* **Work instructions**: Give each line of the data below as one string in a JSON list, leaving out any blank lines.

[Start]

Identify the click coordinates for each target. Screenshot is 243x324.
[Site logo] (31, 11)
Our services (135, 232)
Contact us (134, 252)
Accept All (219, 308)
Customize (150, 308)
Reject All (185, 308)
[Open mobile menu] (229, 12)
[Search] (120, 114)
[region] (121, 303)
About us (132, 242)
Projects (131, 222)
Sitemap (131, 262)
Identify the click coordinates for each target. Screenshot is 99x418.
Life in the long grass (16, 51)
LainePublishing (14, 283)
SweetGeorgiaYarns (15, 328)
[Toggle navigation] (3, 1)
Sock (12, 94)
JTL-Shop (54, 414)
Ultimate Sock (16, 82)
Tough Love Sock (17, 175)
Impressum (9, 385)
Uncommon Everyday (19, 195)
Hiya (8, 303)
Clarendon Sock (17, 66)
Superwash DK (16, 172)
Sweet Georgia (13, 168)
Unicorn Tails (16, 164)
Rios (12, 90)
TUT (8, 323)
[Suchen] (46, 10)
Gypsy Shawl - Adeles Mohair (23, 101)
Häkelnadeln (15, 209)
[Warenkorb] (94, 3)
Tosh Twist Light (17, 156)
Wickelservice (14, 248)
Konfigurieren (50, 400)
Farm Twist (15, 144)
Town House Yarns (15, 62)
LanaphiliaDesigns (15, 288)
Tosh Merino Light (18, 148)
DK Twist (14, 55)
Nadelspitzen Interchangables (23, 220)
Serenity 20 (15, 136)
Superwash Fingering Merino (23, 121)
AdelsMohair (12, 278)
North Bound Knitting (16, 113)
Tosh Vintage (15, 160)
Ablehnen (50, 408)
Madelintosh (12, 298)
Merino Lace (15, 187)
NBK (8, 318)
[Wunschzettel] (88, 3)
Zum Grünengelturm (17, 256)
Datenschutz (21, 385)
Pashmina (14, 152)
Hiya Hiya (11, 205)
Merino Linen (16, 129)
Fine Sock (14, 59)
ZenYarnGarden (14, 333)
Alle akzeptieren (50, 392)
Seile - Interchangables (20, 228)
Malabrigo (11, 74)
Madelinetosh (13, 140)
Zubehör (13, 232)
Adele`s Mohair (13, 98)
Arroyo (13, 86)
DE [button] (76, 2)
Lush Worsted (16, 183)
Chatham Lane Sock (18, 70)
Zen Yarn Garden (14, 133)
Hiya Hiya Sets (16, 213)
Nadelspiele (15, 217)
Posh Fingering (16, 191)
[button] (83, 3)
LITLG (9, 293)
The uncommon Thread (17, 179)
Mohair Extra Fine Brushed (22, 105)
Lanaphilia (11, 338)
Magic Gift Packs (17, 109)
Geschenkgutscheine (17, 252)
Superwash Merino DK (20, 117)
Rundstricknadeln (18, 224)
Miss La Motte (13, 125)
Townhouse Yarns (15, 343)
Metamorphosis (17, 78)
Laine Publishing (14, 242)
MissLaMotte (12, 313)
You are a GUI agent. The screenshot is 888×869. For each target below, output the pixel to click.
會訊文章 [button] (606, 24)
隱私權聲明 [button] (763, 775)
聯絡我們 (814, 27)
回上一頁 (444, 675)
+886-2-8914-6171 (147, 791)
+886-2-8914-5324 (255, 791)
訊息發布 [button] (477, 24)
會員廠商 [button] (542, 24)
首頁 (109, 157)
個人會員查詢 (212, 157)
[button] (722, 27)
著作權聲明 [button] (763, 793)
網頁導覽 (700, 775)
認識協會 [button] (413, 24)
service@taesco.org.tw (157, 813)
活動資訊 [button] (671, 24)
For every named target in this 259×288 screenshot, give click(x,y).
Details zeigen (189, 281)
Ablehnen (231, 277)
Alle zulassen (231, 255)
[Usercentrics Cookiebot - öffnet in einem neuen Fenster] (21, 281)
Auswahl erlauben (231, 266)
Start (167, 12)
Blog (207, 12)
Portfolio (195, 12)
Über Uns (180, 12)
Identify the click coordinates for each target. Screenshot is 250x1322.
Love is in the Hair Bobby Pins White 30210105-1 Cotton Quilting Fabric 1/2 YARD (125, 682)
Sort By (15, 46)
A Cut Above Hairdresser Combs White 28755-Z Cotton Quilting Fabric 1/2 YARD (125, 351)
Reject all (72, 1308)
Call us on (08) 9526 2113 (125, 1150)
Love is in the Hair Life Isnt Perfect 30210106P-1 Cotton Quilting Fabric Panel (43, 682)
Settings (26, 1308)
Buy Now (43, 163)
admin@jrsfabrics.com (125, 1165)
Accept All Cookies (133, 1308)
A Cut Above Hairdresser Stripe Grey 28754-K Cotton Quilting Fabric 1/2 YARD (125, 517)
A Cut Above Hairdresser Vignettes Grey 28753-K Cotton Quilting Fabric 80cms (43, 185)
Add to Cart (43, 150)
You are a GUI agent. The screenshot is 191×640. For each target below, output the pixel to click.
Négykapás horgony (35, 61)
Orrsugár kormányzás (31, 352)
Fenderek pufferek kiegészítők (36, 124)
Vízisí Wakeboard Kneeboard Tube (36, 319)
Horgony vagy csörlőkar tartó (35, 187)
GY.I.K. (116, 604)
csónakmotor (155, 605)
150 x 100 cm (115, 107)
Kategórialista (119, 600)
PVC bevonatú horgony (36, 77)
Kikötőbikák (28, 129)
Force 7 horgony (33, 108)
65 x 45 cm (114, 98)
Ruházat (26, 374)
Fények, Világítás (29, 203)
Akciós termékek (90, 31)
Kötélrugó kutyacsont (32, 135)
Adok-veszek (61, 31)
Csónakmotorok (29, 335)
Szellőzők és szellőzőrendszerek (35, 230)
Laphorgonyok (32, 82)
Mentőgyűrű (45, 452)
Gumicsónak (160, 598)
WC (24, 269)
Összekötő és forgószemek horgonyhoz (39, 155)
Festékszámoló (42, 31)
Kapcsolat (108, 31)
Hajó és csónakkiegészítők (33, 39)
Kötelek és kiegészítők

[End]

* **Response to this task**:
[
  "Identify the click coordinates for each target. Screenshot is 243x324.",
  "[Site logo] (31, 11)",
  "Our services (135, 232)",
  "Contact us (134, 252)",
  "Accept All (219, 308)",
  "Customize (150, 308)",
  "Reject All (185, 308)",
  "[Open mobile menu] (229, 12)",
  "[Search] (120, 114)",
  "[region] (121, 303)",
  "About us (132, 242)",
  "Projects (131, 222)",
  "Sitemap (131, 262)",
  "Identify the click coordinates for each target. Screenshot is 99x418.",
  "Life in the long grass (16, 51)",
  "LainePublishing (14, 283)",
  "SweetGeorgiaYarns (15, 328)",
  "[Toggle navigation] (3, 1)",
  "Sock (12, 94)",
  "JTL-Shop (54, 414)",
  "Ultimate Sock (16, 82)",
  "Tough Love Sock (17, 175)",
  "Impressum (9, 385)",
  "Uncommon Everyday (19, 195)",
  "Hiya (8, 303)",
  "Clarendon Sock (17, 66)",
  "Superwash DK (16, 172)",
  "Sweet Georgia (13, 168)",
  "Unicorn Tails (16, 164)",
  "Rios (12, 90)",
  "TUT (8, 323)",
  "[Suchen] (46, 10)",
  "Gypsy Shawl - Adeles Mohair (23, 101)",
  "Häkelnadeln (15, 209)",
  "[Warenkorb] (94, 3)",
  "Tosh Twist Light (17, 156)",
  "Wickelservice (14, 248)",
  "Konfigurieren (50, 400)",
  "Farm Twist (15, 144)",
  "Town House Yarns (15, 62)",
  "LanaphiliaDesigns (15, 288)",
  "Tosh Merino Light (18, 148)",
  "DK Twist (14, 55)",
  "Nadelspitzen Interchangables (23, 220)",
  "Serenity 20 (15, 136)",
  "Superwash Fingering Merino (23, 121)",
  "AdelsMohair (12, 278)",
  "North Bound Knitting (16, 113)",
  "Tosh Vintage (15, 160)",
  "Ablehnen (50, 408)",
  "Madelintosh (12, 298)",
  "Merino Lace (15, 187)",
  "NBK (8, 318)",
  "[Wunschzettel] (88, 3)",
  "Zum Grünengelturm (17, 256)",
  "Datenschutz (21, 385)",
  "Pashmina (14, 152)",
  "Hiya Hiya (11, 205)",
  "Merino Linen (16, 129)",
  "Fine Sock (14, 59)",
  "ZenYarnGarden (14, 333)",
  "Alle akzeptieren (50, 392)",
  "Seile - Interchangables (20, 228)",
  "Malabrigo (11, 74)",
  "Madelinetosh (13, 140)",
  "Zubehör (13, 232)",
  "Adele`s Mohair (13, 98)",
  "Arroyo (13, 86)",
  "DE [button] (76, 2)",
  "Lush Worsted (16, 183)",
  "Chatham Lane Sock (18, 70)",
  "Zen Yarn Garden (14, 133)",
  "Hiya Hiya Sets (16, 213)",
  "Nadelspiele (15, 217)",
  "Posh Fingering (16, 191)",
  "[button] (83, 3)",
  "LITLG (9, 293)",
  "The uncommon Thread (17, 179)",
  "Mohair Extra Fine Brushed (22, 105)",
  "Lanaphilia (11, 338)",
  "Magic Gift Packs (17, 109)",
  "Geschenkgutscheine (17, 252)",
  "Superwash Merino DK (20, 117)",
  "Rundstricknadeln (18, 224)",
  "Miss La Motte (13, 125)",
  "Townhouse Yarns (15, 343)",
  "Metamorphosis (17, 78)",
  "Laine Publishing (14, 242)",
  "MissLaMotte (12, 313)",
  "You are a GUI agent. The screenshot is 888×869. For each target below, output the pixel to click.",
  "會訊文章 [button] (606, 24)",
  "隱私權聲明 [button] (763, 775)",
  "聯絡我們 (814, 27)",
  "回上一頁 (444, 675)",
  "+886-2-8914-6171 (147, 791)",
  "+886-2-8914-5324 (255, 791)",
  "訊息發布 [button] (477, 24)",
  "會員廠商 [button] (542, 24)",
  "首頁 (109, 157)",
  "個人會員查詢 (212, 157)",
  "[button] (722, 27)",
  "著作權聲明 [button] (763, 793)",
  "網頁導覽 (700, 775)",
  "認識協會 [button] (413, 24)",
  "service@taesco.org.tw (157, 813)",
  "活動資訊 [button] (671, 24)",
  "For every named target in this 259×288 screenshot, give click(x,y).",
  "Details zeigen (189, 281)",
  "Ablehnen (231, 277)",
  "Alle zulassen (231, 255)",
  "[Usercentrics Cookiebot - öffnet in einem neuen Fenster] (21, 281)",
  "Auswahl erlauben (231, 266)",
  "Start (167, 12)",
  "Blog (207, 12)",
  "Portfolio (195, 12)",
  "Über Uns (180, 12)",
  "Identify the click coordinates for each target. Screenshot is 250x1322.",
  "Love is in the Hair Bobby Pins White 30210105-1 Cotton Quilting Fabric 1/2 YARD (125, 682)",
  "Sort By (15, 46)",
  "A Cut Above Hairdresser Combs White 28755-Z Cotton Quilting Fabric 1/2 YARD (125, 351)",
  "Reject all (72, 1308)",
  "Call us on (08) 9526 2113 (125, 1150)",
  "Love is in the Hair Life Isnt Perfect 30210106P-1 Cotton Quilting Fabric Panel (43, 682)",
  "Settings (26, 1308)",
  "Buy Now (43, 163)",
  "admin@jrsfabrics.com (125, 1165)",
  "Accept All Cookies (133, 1308)",
  "A Cut Above Hairdresser Stripe Grey 28754-K Cotton Quilting Fabric 1/2 YARD (125, 517)",
  "A Cut Above Hairdresser Vignettes Grey 28753-K Cotton Quilting Fabric 80cms (43, 185)",
  "Add to Cart (43, 150)",
  "You are a GUI agent. The screenshot is 191×640. For each target below, output the pixel to click.",
  "Négykapás horgony (35, 61)",
  "Orrsugár kormányzás (31, 352)",
  "Fenderek pufferek kiegészítők (36, 124)",
  "Vízisí Wakeboard Kneeboard Tube (36, 319)",
  "Horgony vagy csörlőkar tartó (35, 187)",
  "GY.I.K. (116, 604)",
  "csónakmotor (155, 605)",
  "150 x 100 cm (115, 107)",
  "Kategórialista (119, 600)",
  "PVC bevonatú horgony (36, 77)",
  "Kikötőbikák (28, 129)",
  "Force 7 horgony (33, 108)",
  "65 x 45 cm (114, 98)",
  "Ruházat (26, 374)",
  "Fények, Világítás (29, 203)",
  "Akciós termékek (90, 31)",
  "Kötélrugó kutyacsont (32, 135)",
  "Adok-veszek (61, 31)",
  "Csónakmotorok (29, 335)",
  "Szellőzők és szellőzőrendszerek (35, 230)",
  "Laphorgonyok (32, 82)",
  "Mentőgyűrű (45, 452)",
  "Gumicsónak (160, 598)",
  "WC (24, 269)",
  "Összekötő és forgószemek horgonyhoz (39, 155)",
  "Festékszámoló (42, 31)",
  "Kapcsolat (108, 31)",
  "Hajó és csónakkiegészítők (33, 39)",
  "Kötelek és kiegészítők"
]